Bow-Tie Antenna
Understanding Bow-Tie Antennas
The flare angle α (half-angle of each triangle) determines the input impedance: wider flare = lower impedance, broader bandwidth. At α=90° (flat plate), the impedance approaches that of a biconical antenna (~188 Ω for infinite bow-tie). Practical finite bow-ties with α=60° have ~150 Ω impedance. A balun transforms this to 50 Ω.

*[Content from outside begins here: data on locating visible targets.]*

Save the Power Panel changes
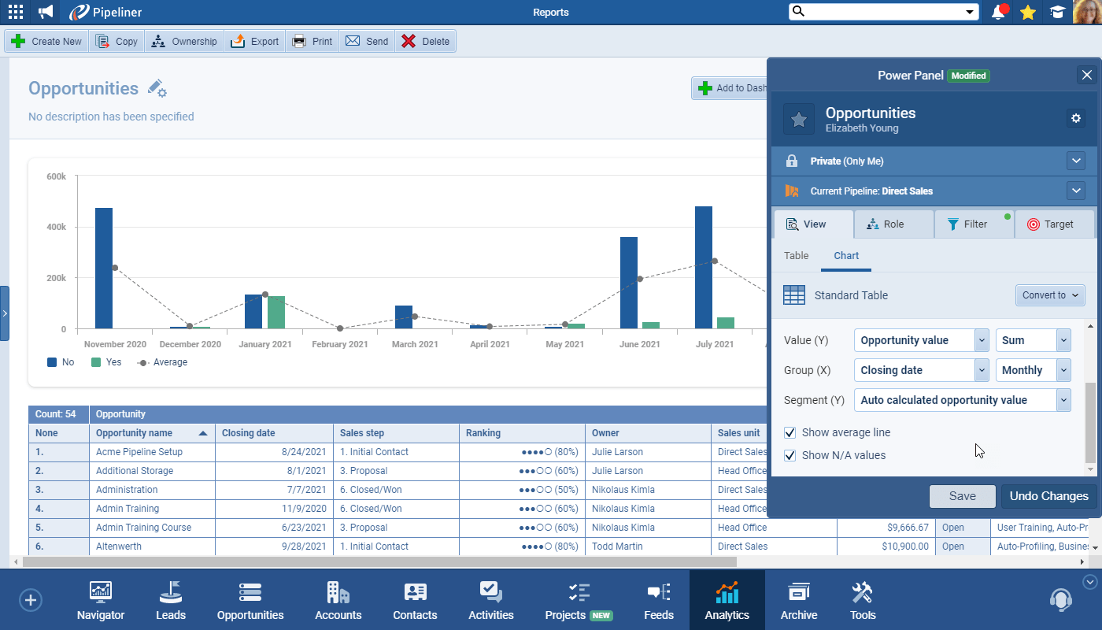The image size is (1102, 630). click(962, 496)
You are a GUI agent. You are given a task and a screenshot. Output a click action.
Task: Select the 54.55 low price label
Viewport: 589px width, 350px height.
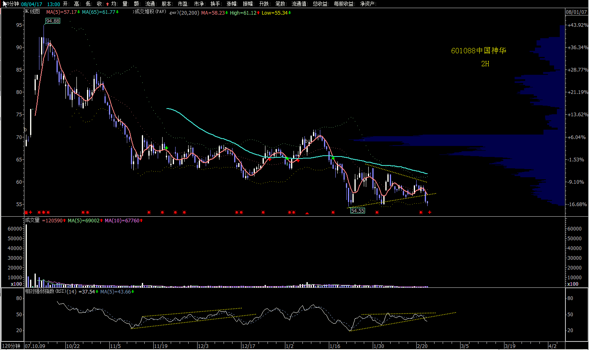[358, 211]
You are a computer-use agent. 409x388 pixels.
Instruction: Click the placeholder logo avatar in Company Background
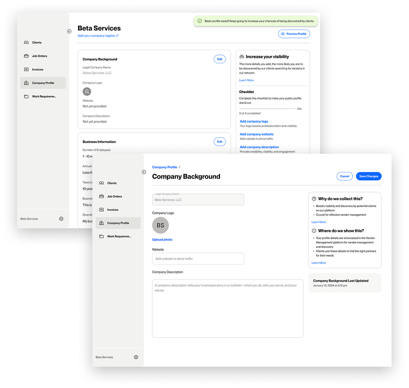tap(87, 91)
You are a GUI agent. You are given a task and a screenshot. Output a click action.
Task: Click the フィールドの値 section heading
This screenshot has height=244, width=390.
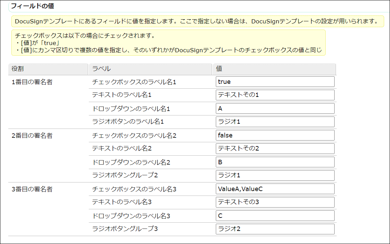[32, 6]
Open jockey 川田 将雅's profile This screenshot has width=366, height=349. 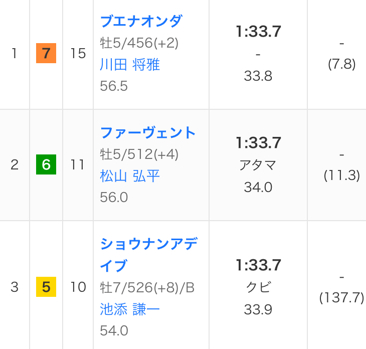pyautogui.click(x=130, y=65)
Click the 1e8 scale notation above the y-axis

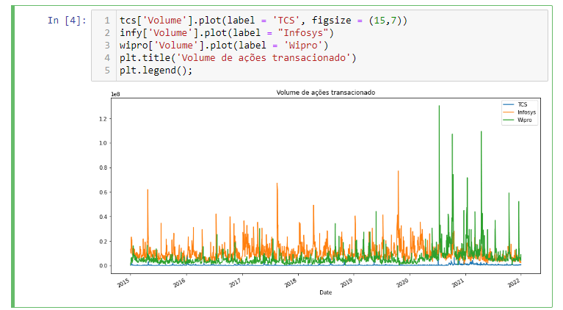115,95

Adding a ground plane or reflector behind the bow-tie creates a unidirectional pattern with 5-8 dBi gain, useful for GPR and imaging arrays. Resistive loading (Wu-King profile) at the triangle edges absorbs reflections, extending bandwidth beyond 10:1 at the cost of 3-5 dB efficiency loss.
L = triangle length (tip to base)
Upper frequency: limited by feed gap
Input impedance (infinite):
Z ≈ 120·ln(cot(α/4)) Ω
α=90°: Z ≈ 188 Ω
α=60°: Z ≈ 150 Ω
Wideband Antenna Comparison
| Antenna | BW Ratio | Gain (dBi) | Form Factor |
|---|---|---|---|
| Bow-Tie | 3:1-10:1 | 2-5 | Planar (PCB) |
| Vivaldi | 10:1+ | 5-12 | Planar endfire |
| Log-periodic | 10:1+ | 6-10 | 3D structure |
| Spiral | 10:1+ | 2-5 | Planar (circular) |
Frequently Asked Questions
Why wideband?
Triangular flare gives gradual impedance transition. Multiple current modes. Flare angle controls BW: wider = broader. 2D biconical equivalent.
Specs?
BW: 3:1-10:1. Gain: 2-5 dBi (8-12 with reflector). Z: 100-300 Ω. Linear polarized. PCB-fabricable.
Applications?
GPR (range resolution), UWB comms, EMC probes, microwave imaging arrays, SKA radio astronomy aperture arrays.